El cumplimiento de estas condiciones se garantiza mediante una auditoría independiente que también controla las buenas prácticas de la llamada prima social. Porque, a mayores de lo abonado por el producto, el adquirente paga un canon que la comunidad o el grupo de vendedores ha de dedicar –tras una decisión democrática– a proyectos sociales. Normalmente va a parar a la construcción de escuelas, letrinas o pozos. Volviendo al café, en su caso son cinco centavos de dólar por libra comprada lo que está obligada a asumir la empresa u organización exportadora.

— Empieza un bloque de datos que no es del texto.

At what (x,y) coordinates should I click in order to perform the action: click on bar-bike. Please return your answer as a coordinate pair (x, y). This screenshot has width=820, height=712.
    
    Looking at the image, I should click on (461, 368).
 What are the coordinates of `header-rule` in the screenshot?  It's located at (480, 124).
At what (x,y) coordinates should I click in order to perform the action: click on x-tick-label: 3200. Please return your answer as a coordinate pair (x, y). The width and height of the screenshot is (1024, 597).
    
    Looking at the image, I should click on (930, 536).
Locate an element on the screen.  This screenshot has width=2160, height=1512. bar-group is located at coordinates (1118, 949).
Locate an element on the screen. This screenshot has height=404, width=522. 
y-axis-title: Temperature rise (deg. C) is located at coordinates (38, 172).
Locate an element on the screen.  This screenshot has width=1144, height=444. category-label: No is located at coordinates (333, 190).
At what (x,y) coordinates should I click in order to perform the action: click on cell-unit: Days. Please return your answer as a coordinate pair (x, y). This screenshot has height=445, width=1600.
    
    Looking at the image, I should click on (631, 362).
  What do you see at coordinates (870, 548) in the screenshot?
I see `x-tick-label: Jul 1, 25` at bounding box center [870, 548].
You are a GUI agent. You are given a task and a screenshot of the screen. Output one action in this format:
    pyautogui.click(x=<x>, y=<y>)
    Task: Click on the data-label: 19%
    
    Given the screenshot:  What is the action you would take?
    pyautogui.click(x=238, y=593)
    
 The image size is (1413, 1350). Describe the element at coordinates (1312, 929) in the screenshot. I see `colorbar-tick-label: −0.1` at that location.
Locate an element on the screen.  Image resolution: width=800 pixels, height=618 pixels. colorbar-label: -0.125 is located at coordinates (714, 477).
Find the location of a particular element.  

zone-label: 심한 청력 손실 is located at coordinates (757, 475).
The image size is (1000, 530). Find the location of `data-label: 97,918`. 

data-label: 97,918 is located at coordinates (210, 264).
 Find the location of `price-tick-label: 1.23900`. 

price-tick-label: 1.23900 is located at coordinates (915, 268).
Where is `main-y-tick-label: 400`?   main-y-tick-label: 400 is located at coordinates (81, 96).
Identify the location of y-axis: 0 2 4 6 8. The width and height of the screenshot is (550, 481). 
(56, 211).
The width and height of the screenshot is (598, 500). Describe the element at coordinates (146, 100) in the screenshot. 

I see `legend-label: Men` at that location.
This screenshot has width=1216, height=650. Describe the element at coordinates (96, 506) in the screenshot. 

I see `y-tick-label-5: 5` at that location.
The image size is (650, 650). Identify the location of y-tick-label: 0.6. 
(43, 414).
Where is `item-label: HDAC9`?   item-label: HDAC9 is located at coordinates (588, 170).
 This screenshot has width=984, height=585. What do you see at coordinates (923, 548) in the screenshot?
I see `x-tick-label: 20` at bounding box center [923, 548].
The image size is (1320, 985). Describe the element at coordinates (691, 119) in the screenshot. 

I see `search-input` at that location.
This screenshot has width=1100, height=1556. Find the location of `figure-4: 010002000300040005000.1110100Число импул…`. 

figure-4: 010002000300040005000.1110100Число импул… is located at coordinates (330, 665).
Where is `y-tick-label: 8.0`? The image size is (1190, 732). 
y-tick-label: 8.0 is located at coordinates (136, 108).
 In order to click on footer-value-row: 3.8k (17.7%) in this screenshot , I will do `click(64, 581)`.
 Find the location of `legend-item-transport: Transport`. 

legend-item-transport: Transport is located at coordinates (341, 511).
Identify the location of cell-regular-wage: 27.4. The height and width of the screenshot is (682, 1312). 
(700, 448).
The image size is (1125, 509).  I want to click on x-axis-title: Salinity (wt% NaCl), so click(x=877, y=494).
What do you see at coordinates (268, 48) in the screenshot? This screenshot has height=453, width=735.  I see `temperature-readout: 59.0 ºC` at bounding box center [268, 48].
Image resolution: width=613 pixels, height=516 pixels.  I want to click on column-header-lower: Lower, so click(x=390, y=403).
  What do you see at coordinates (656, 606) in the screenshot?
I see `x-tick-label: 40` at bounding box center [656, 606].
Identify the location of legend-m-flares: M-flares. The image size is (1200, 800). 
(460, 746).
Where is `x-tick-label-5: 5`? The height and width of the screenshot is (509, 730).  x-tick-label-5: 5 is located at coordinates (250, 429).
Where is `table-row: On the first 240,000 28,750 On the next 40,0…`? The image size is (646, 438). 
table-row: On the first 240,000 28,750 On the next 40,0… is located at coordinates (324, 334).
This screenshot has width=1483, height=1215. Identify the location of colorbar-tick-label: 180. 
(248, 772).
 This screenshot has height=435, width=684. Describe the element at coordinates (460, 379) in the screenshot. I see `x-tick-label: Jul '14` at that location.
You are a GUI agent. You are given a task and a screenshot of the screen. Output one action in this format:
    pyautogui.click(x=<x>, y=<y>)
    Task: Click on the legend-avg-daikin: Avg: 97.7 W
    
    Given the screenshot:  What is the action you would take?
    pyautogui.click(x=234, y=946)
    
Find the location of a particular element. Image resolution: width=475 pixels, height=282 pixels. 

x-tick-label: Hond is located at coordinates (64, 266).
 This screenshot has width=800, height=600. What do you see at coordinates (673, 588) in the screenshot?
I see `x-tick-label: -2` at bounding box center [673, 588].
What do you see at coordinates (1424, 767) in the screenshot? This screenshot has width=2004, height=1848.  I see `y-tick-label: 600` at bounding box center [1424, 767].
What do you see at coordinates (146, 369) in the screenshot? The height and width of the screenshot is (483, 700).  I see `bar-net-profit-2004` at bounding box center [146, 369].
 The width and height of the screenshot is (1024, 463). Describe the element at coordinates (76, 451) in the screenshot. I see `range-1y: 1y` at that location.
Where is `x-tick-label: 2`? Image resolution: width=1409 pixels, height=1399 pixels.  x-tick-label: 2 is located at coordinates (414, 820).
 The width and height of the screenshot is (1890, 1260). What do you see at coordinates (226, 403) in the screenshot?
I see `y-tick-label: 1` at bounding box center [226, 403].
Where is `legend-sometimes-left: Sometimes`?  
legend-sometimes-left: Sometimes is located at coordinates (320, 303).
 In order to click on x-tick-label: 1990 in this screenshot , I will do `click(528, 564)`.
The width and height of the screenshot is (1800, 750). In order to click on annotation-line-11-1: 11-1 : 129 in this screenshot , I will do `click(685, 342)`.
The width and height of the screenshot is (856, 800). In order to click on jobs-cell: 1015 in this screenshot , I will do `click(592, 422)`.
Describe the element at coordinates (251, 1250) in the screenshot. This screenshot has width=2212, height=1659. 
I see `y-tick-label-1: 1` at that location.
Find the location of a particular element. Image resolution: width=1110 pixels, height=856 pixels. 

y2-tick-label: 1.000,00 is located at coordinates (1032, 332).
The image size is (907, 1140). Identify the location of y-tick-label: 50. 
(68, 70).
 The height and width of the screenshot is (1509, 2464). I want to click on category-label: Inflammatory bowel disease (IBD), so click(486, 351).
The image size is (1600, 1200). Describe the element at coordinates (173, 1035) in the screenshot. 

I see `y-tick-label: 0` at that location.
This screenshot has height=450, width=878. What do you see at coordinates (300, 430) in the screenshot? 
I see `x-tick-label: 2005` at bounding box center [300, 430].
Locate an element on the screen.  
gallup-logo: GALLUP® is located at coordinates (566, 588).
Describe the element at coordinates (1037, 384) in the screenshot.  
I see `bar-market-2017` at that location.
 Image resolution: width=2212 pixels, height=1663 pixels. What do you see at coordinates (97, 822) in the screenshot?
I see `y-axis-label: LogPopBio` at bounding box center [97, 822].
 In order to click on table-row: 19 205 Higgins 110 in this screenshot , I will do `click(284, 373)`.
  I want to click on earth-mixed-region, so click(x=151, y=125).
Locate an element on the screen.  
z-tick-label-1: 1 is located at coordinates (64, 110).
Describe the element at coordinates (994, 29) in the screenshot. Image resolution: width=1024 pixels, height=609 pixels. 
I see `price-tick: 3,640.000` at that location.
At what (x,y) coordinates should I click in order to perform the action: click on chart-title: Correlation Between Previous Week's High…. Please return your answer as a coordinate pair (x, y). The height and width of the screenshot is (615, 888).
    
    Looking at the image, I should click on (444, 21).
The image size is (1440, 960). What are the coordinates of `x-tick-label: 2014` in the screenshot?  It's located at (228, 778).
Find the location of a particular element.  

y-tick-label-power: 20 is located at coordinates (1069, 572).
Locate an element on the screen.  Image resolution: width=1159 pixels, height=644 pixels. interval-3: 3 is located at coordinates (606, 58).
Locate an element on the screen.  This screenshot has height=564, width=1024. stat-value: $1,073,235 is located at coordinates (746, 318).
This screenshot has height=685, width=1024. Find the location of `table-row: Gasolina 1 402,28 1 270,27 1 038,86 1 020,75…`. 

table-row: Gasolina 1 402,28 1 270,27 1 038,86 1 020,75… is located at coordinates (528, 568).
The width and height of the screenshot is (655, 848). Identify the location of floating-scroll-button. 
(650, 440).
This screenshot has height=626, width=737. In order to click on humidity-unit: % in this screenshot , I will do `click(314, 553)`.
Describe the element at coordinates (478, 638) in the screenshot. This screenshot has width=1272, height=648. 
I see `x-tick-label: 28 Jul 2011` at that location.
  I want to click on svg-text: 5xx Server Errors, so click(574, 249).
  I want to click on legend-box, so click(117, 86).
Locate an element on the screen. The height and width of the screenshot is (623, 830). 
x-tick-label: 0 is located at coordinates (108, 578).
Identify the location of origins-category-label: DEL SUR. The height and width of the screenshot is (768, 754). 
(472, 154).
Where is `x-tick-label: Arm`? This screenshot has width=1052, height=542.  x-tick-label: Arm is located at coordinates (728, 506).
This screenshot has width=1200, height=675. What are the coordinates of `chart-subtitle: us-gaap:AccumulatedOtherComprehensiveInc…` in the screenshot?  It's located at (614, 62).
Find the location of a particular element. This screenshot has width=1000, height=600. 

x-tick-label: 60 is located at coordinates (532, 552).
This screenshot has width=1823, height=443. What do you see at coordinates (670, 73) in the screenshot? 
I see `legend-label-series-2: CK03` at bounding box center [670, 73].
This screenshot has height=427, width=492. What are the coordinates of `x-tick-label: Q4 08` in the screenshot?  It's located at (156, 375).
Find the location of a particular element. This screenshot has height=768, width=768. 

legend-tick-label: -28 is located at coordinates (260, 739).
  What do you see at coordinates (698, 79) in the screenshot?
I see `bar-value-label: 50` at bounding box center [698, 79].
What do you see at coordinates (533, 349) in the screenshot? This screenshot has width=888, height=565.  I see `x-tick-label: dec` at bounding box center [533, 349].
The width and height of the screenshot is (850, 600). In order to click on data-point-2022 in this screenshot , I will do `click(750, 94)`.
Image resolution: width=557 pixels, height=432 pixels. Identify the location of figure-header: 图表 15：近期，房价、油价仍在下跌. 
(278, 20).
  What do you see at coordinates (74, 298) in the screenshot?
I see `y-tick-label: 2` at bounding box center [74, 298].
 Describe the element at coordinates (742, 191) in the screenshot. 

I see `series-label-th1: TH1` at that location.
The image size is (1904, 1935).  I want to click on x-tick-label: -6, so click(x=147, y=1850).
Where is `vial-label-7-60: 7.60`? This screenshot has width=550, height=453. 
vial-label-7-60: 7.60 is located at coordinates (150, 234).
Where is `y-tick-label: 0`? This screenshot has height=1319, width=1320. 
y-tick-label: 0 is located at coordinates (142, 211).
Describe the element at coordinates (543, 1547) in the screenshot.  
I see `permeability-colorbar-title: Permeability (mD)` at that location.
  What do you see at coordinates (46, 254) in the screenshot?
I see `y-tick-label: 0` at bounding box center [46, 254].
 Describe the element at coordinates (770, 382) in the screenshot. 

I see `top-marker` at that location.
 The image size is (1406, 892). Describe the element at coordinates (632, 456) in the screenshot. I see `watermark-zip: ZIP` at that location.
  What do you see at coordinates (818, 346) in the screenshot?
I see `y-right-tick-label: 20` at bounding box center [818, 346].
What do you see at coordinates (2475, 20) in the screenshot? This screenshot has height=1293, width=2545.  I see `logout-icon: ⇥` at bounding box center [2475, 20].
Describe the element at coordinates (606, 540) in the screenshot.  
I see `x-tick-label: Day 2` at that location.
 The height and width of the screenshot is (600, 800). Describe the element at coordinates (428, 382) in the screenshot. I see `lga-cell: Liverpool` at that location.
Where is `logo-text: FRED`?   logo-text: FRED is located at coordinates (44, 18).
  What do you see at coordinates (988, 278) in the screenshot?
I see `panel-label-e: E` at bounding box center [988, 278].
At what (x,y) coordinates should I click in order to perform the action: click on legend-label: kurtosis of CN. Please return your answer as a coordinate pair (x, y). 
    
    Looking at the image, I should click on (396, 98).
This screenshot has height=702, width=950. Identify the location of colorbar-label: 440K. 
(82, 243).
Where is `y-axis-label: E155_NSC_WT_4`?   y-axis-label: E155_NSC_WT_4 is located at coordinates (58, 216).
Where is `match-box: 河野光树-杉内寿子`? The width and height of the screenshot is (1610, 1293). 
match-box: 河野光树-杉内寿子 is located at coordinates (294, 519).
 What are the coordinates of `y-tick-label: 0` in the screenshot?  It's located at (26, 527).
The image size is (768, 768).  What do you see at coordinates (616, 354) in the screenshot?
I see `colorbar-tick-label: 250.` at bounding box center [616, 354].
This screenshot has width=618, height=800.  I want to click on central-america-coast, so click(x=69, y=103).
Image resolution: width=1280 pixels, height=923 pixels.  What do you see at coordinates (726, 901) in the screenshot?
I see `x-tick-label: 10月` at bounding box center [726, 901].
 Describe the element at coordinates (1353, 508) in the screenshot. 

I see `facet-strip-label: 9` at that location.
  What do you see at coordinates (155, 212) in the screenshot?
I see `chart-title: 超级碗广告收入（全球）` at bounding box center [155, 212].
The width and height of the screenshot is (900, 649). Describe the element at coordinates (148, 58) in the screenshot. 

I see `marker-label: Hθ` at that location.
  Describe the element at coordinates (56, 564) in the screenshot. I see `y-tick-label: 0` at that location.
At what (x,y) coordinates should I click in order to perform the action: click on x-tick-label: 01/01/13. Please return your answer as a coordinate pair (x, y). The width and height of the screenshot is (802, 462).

Con el resto de artículos –la asociación del Sello espera añadir más a un abanico al que acaban de incorporarse las legumbres y el oro– el protocolo es similar. En función de las gamas y las calidades de la mercancía o del lugar donde se concierta la entrega, los precios determinados son diferentes. El colectivo se encarga de poner en contacto a los productores con las compañías que lo soliciten, que se comprometen a pagar los precios determinados por FLO y desembolsan las correspondientes cuotas de alta, licencia y registro en la auditoría que controlará el cumplimiento del proceso.

En España, el volumen de ventas de productos con esta certificación ha crecido un 40% en 2008 y su distribución “se va equilibrando”, apunta Cabrera, entre ONGs y empresas. En el caso de los compuestos, al menos el 50% de sus ingredientes ha de provenir de un proveedor certificado para poder obtener la etiqueta. Y hay que tener en cuenta que, en ocasiones, la transformación de la materia prima se realiza en el norte.